Somewhat paradoxically, a DD-based framework would also be consistent with DSM and ICD polythetic criteria whereby specific mental disorders are defined by multiple symptoms, not all of which need to be present or currently active (e.g., in a “preaddiction” stage [86] or when a SUD is in early or sustained remission) to consider a mental disorder present in a specific individual [97]. Thus, the term DD is compatible with DSM/ICD operational definitions whereby DD represent not only the temporary coexistence of different disorders but also the sequential events that manifest themselves at different points along the life span and the course of a person’s mental illness.

Finally, as suggested throughout this perspective, an equally important benefit of the term is that it could help alleviate the stigma and discrimination that adds to the suffering of patients with a dual disorder: The main competing terms (i.e., dual diagnosis, and comorbid or co-occurring conditions), imply two different diagnostic entities (hence, separate conditions) that are individually rooted in DSM categorizations and merely happen to occur in one person.

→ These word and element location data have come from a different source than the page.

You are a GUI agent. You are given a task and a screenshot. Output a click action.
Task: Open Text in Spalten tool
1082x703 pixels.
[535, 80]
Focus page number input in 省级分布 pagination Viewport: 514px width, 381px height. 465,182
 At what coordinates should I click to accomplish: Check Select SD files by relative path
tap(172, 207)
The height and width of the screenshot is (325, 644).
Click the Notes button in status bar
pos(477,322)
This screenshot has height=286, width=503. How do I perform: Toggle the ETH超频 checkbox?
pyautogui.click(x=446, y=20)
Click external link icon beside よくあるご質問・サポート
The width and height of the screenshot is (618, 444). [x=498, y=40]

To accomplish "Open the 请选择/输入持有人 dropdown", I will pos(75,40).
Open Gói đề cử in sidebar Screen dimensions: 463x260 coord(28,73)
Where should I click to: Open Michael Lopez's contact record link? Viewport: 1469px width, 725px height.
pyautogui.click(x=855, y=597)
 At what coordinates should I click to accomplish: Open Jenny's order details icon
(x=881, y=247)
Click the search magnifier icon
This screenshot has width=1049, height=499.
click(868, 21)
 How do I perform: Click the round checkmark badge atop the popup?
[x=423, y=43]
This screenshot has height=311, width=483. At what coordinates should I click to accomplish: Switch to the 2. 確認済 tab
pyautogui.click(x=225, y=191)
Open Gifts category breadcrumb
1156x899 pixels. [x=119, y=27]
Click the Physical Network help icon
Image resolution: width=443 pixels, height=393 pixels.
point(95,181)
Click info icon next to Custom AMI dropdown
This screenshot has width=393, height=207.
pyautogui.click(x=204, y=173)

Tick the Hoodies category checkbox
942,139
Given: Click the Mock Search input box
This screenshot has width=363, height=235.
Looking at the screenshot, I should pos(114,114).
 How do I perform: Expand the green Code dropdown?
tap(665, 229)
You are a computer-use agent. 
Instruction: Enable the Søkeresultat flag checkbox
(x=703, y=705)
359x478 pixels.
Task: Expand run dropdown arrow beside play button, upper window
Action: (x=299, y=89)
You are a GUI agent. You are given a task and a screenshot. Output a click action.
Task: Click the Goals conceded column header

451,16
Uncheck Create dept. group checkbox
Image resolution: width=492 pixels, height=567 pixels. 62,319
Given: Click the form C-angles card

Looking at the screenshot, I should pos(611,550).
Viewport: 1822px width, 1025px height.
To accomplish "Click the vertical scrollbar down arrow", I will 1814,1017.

We believe the proposed harmonization opens up the possibility of going beyond the diagnostic categories of the DSM, one of whose problems is not considering dual disorders, and thus include dimensions of mental symptoms and dysfunctional personality traits that could enable a more accurate diagnosis and clinical management. The concept “Dual Disorder” (one complex condition) shifts the focus to the individual patient, promoting a more personalized approach because it evokes the complex nature of seemingly unrelated manifestations contributing to one condition and making it possible to treat the person and not just an addictive or other mental disorders.

Conclusion

It is evident that consensus-building efforts are needed to facilitate the adoption of a common term to define the clinical reality of dual disorders. Here, we call for the adoption of “Dual Disorder” as the standard term in research work and clinical practice. We believe that this would constitute an important step forward not only to improve the education of health professionals but also to achieve better integration of mental health and addiction services when treating a single person suffering from different manifestations of mental disorders. Also, this new perspective must reach patients, their families, and society in general, suffering from disorders that have been stigmatized, misunderstood, discriminated against, and mishandled for too long, and making it possible for them to find “the right door” leading to effective recovery.